Task prompt:
In the records below, find each line with the word "savoir" and copy it.

Stored data entries
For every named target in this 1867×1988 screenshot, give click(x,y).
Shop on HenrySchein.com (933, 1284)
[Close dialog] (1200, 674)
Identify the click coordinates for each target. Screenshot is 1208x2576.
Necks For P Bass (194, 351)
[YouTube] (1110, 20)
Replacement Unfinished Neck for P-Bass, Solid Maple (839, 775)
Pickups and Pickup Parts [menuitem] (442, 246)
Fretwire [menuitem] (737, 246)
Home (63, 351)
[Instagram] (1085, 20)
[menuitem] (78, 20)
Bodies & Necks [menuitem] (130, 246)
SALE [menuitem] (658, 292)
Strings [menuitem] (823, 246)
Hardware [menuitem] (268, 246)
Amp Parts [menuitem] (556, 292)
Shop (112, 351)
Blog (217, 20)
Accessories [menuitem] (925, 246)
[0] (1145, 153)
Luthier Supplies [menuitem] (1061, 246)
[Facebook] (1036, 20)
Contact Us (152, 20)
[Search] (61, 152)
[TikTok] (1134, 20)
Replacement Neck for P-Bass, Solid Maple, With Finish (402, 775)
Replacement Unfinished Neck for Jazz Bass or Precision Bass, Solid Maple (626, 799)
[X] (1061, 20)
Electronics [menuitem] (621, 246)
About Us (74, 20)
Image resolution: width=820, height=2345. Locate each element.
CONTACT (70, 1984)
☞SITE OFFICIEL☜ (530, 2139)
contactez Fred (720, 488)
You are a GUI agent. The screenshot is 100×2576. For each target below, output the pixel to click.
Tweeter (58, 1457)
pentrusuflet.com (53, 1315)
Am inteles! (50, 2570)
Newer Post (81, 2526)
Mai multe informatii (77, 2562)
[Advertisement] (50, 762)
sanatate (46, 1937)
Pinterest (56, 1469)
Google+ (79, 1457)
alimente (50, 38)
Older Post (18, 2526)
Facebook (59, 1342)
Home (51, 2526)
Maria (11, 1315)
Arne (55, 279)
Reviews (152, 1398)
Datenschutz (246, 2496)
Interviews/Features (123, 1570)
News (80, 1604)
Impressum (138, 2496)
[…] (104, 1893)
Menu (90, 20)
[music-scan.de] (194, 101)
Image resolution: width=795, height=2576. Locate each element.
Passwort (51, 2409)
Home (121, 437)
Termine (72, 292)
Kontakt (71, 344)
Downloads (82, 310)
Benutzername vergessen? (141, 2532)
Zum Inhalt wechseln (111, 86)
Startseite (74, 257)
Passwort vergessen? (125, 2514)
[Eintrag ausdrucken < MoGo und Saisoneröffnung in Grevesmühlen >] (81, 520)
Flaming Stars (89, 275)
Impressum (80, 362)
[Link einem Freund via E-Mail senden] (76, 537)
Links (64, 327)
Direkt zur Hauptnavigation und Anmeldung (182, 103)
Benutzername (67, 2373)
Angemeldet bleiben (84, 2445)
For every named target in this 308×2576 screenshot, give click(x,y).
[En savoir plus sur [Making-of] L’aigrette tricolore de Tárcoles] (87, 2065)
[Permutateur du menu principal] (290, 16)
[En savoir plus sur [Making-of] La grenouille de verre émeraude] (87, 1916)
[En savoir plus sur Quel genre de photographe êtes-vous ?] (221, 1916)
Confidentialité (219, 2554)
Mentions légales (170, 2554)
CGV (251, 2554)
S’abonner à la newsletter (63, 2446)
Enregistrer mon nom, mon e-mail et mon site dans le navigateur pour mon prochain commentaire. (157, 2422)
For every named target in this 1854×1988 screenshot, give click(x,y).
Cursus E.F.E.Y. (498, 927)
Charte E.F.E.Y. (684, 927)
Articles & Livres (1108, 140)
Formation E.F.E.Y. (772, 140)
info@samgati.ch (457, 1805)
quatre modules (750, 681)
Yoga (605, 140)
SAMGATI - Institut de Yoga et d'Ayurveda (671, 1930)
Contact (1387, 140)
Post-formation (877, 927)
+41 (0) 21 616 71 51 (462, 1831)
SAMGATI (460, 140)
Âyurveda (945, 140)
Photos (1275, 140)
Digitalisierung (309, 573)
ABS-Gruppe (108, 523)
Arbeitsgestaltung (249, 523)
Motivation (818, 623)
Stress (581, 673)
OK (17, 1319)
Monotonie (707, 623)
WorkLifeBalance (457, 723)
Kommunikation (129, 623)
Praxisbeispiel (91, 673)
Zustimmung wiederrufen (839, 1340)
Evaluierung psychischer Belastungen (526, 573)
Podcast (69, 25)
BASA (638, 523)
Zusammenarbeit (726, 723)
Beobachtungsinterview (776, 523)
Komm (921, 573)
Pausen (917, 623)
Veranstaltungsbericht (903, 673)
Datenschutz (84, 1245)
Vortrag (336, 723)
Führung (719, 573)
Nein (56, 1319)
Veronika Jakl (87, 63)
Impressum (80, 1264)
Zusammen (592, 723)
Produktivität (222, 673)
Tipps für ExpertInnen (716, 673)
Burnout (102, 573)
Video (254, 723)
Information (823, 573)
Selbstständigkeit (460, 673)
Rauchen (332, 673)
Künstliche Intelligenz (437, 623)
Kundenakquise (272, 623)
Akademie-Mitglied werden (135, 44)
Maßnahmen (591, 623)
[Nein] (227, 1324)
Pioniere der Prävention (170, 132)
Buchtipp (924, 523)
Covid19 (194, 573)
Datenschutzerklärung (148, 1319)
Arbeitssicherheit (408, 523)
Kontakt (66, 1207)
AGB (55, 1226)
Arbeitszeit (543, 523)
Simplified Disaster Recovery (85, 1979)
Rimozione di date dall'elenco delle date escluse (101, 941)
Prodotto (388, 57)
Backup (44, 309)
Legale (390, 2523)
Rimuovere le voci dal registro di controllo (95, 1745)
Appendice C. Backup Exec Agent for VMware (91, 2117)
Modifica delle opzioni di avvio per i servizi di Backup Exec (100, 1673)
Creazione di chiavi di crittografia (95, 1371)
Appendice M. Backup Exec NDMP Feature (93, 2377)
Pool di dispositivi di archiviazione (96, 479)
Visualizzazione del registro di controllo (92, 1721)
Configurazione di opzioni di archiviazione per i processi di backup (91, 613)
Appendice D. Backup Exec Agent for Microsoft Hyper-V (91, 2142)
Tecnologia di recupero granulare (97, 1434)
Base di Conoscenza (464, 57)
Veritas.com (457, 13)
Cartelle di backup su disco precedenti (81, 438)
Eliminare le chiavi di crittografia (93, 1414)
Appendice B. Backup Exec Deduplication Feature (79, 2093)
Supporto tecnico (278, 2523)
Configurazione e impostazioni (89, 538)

Answer box:
[En savoir plus sur [Making-of] L’aigrette tricolore de Tárcoles] (87, 2065)
[En savoir plus sur [Making-of] La grenouille de verre émeraude] (87, 1916)
[En savoir plus sur Quel genre de photographe êtes-vous ?] (221, 1916)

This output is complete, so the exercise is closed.